* [RECORDED INFORMATION]:
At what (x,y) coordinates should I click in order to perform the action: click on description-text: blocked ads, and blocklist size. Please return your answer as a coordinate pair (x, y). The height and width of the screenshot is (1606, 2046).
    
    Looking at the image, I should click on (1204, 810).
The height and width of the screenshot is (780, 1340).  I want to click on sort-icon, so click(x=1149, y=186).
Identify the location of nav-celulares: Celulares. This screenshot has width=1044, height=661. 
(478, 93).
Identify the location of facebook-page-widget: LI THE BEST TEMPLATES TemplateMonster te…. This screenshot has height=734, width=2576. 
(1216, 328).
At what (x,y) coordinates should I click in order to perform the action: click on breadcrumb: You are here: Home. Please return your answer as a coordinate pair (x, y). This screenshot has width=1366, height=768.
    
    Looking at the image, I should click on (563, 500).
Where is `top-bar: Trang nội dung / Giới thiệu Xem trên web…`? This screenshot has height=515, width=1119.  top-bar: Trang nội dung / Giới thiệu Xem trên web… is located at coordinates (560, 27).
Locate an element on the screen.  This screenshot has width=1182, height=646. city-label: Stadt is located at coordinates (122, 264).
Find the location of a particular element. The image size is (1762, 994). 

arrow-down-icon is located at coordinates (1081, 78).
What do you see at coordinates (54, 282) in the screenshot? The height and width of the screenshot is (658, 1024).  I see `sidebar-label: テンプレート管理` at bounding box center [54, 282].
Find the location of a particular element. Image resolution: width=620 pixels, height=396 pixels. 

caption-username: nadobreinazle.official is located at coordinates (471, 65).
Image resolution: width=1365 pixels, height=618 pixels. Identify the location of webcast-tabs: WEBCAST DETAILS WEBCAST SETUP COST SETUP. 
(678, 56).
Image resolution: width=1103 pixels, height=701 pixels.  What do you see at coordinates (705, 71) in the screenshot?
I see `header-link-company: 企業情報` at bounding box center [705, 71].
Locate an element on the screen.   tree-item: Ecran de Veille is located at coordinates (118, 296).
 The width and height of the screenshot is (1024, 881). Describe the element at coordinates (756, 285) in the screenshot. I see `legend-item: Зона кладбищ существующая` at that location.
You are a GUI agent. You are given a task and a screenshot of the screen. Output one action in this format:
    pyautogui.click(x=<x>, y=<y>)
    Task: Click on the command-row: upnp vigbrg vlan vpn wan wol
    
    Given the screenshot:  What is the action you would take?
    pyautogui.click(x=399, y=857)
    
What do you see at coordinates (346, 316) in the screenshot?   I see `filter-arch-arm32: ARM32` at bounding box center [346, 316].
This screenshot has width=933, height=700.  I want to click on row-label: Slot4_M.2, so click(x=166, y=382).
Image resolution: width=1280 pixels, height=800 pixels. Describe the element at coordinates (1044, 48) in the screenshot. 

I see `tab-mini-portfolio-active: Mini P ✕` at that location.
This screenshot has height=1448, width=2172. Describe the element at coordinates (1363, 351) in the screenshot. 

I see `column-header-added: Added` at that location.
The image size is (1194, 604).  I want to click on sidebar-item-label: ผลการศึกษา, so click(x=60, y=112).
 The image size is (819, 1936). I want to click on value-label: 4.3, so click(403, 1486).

* [EXERCISE BRIEF]: Please copy every line above word for word, keeping them in the same order.

* [EXERCISE RESPONSE]:
At what (x,y) coordinates should I click in order to perform the action: click on description-text: blocked ads, and blocklist size. Please return your answer as a coordinate pair (x, y). The height and width of the screenshot is (1606, 2046).
    
    Looking at the image, I should click on (1204, 810).
The height and width of the screenshot is (780, 1340).  I want to click on sort-icon, so click(x=1149, y=186).
Identify the location of nav-celulares: Celulares. This screenshot has width=1044, height=661. 
(478, 93).
Identify the location of facebook-page-widget: LI THE BEST TEMPLATES TemplateMonster te…. This screenshot has height=734, width=2576. 
(1216, 328).
At what (x,y) coordinates should I click in order to perform the action: click on breadcrumb: You are here: Home. Please return your answer as a coordinate pair (x, y). This screenshot has width=1366, height=768.
    
    Looking at the image, I should click on (563, 500).
Where is `top-bar: Trang nội dung / Giới thiệu Xem trên web…`? This screenshot has height=515, width=1119.  top-bar: Trang nội dung / Giới thiệu Xem trên web… is located at coordinates (560, 27).
Locate an element on the screen.  This screenshot has width=1182, height=646. city-label: Stadt is located at coordinates (122, 264).
Find the location of a particular element. The image size is (1762, 994). 

arrow-down-icon is located at coordinates (1081, 78).
What do you see at coordinates (54, 282) in the screenshot? The height and width of the screenshot is (658, 1024).  I see `sidebar-label: テンプレート管理` at bounding box center [54, 282].
Find the location of a particular element. Image resolution: width=620 pixels, height=396 pixels. 

caption-username: nadobreinazle.official is located at coordinates (471, 65).
Image resolution: width=1365 pixels, height=618 pixels. Identify the location of webcast-tabs: WEBCAST DETAILS WEBCAST SETUP COST SETUP. 
(678, 56).
Image resolution: width=1103 pixels, height=701 pixels.  What do you see at coordinates (705, 71) in the screenshot?
I see `header-link-company: 企業情報` at bounding box center [705, 71].
Locate an element on the screen.   tree-item: Ecran de Veille is located at coordinates (118, 296).
 The width and height of the screenshot is (1024, 881). Describe the element at coordinates (756, 285) in the screenshot. I see `legend-item: Зона кладбищ существующая` at that location.
You are a GUI agent. You are given a task and a screenshot of the screen. Output one action in this format:
    pyautogui.click(x=<x>, y=<y>)
    Task: Click on the command-row: upnp vigbrg vlan vpn wan wol
    
    Given the screenshot:  What is the action you would take?
    pyautogui.click(x=399, y=857)
    
What do you see at coordinates (346, 316) in the screenshot?   I see `filter-arch-arm32: ARM32` at bounding box center [346, 316].
This screenshot has width=933, height=700.  I want to click on row-label: Slot4_M.2, so click(x=166, y=382).
Image resolution: width=1280 pixels, height=800 pixels. Describe the element at coordinates (1044, 48) in the screenshot. 

I see `tab-mini-portfolio-active: Mini P ✕` at that location.
This screenshot has height=1448, width=2172. Describe the element at coordinates (1363, 351) in the screenshot. 

I see `column-header-added: Added` at that location.
The image size is (1194, 604).  I want to click on sidebar-item-label: ผลการศึกษา, so click(x=60, y=112).
 The image size is (819, 1936). I want to click on value-label: 4.3, so click(403, 1486).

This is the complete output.